Jawohl erringen, weil es ein Kampf auf Biegen und Brechen von beiden Frauen-Seiten war, die in dieses finale Duell alles warfen, was nach der langen, bis vor kurzem auch durch extreme Hitze geprägten Endrunde noch in ihnen steckte. Angesichts der Intensität, mit der um jeden Ball, um jeden Meter und jede Chance gefightet wurde, war´s ein Segen, dass mittlerweile nicht mehr nur drei Spielerinnen wie früher, sondern derer fünf ausgewechselt werden konnten. Und bei diesen Austauschmanövern bewies die holländische England-Teamchefin Wiegman ein goldenes Händchen, weil jene zwei Neuen, die ins Spiel gekommen waren, die siegbringenden Tore erzielten – das 1:0 nach einem Traumpass und traumhaften Heber, das 2:1 hingegen nach einem Getümmel im Strafraum der Deutschen, die den Ball nicht weggebracht hatten.


Während sich die britischen Lion- und Championessen in den Armen lagen, aber auch von ihren männlichen Betreuern  geherzt wurden, versuchten die in einem Kreis versammelten deutschen Fußballfrauen ihren Frust kollektiv auszutreiben.

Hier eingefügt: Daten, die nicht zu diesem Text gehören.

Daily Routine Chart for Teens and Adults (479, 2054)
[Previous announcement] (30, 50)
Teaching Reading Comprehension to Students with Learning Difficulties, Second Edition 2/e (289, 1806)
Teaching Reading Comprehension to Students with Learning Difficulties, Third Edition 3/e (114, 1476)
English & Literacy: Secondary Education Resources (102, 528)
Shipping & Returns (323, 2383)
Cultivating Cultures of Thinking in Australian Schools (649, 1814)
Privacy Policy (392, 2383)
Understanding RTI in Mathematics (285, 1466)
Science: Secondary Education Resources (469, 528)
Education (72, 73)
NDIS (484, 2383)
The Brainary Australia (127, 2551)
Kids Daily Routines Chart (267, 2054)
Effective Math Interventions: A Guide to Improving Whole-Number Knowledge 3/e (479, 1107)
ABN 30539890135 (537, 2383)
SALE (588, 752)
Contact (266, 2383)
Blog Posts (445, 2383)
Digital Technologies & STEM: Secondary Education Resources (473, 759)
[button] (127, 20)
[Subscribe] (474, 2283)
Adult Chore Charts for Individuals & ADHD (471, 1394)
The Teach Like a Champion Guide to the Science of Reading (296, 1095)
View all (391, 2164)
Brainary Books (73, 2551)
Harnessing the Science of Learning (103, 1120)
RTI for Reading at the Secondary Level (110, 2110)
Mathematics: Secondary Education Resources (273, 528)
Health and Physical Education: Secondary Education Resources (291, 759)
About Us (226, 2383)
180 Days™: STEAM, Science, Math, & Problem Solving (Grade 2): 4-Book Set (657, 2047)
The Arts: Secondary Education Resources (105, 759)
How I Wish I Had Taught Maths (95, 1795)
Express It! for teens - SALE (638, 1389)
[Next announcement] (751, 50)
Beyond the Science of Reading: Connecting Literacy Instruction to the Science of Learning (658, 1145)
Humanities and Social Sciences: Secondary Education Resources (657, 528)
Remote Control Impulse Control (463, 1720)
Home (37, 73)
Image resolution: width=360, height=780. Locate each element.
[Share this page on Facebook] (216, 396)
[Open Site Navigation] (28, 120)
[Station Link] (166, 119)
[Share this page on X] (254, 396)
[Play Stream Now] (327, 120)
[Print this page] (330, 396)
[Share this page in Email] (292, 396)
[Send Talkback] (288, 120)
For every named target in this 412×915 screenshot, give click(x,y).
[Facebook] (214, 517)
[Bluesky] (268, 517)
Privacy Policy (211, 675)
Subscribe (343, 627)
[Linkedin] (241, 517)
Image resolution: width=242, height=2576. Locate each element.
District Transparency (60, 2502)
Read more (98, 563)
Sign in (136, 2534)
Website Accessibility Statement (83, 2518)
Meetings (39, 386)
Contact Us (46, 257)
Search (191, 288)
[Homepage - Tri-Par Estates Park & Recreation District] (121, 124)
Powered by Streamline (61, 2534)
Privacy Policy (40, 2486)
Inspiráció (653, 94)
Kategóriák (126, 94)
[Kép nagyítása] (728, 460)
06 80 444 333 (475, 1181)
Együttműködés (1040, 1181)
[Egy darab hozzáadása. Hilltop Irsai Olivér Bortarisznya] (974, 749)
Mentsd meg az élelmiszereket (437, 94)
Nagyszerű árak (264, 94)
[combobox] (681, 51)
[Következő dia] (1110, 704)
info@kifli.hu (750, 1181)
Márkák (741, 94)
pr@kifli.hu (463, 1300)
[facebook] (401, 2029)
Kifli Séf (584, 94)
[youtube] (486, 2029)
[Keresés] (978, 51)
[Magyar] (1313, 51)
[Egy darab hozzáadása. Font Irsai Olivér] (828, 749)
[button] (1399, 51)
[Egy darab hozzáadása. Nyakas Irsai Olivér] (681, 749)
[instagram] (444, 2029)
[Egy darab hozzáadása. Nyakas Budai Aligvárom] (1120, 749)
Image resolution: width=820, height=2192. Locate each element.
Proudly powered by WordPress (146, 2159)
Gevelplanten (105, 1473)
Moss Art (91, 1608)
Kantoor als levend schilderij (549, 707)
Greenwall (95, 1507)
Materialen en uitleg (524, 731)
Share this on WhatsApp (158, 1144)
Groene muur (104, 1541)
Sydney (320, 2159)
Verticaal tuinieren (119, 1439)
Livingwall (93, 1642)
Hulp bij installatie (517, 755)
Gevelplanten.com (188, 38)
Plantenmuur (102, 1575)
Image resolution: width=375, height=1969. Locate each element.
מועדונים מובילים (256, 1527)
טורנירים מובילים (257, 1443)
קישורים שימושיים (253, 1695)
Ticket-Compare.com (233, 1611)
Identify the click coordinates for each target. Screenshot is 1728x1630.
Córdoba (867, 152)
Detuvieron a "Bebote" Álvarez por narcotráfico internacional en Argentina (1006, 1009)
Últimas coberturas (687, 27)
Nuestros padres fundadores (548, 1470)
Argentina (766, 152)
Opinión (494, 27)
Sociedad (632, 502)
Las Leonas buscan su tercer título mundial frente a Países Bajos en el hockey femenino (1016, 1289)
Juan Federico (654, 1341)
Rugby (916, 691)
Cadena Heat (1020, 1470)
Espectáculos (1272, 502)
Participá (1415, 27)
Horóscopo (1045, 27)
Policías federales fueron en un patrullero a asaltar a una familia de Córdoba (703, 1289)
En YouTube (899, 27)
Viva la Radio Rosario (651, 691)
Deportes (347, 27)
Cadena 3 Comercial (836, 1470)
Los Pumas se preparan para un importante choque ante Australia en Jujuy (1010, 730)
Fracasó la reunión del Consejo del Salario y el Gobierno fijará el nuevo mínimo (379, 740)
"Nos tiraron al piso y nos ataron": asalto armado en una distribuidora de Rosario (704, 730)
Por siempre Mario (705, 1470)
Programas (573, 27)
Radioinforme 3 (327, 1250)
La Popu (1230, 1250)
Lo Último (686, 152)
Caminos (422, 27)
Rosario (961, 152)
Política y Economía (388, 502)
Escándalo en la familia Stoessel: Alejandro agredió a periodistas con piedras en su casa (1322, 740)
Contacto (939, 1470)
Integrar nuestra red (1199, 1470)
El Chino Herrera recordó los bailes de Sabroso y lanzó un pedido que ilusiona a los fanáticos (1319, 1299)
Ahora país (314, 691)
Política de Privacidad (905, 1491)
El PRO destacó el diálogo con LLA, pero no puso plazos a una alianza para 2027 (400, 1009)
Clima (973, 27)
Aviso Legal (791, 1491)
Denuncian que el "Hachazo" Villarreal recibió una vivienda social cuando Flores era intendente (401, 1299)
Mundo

Allzu verständlich angesichts des finalen Handicaps, dass sie in letzter Minute auf ihre Spielführerin Alexandra Popp hatten verzichten müssen, jene Tormaschine, die zuvor sechsmal getroffen hatte. Wenn´s in Wembley gegen England nicht nur um ein EM-Semifinale wie 1996 geht oder in aller Freundschaft ums Prestige, dann lässt Fortuna die Deutschen im Fußballmekka, ob alte Version im WM-Finale 1966 der Männer mit dem legendären Lattenpendler-Tor, ob jetzt im neuen Stadion beim EM-Finale 2022 der Frauen, offensichtlich im Stich.

Alle Neune, das blieb ein Traum, gepaart mit Trauma. Dem neunten EM-Titel müssen die Deutschen zwar nachtrauern, auf die Endspielleistung aber können sie so stolz sein wie die Löwen Ladys von der Insel. Bleibt nur noch abzuwarten, wie sich der Frauenfußball abseits von medial forcierten Titel-Events entwickelt. Denn das sind, um der Wahrheit die Ejhre zu geben, zumindest bisher zwei Paar verschiedene (Fußball)-Schuhe!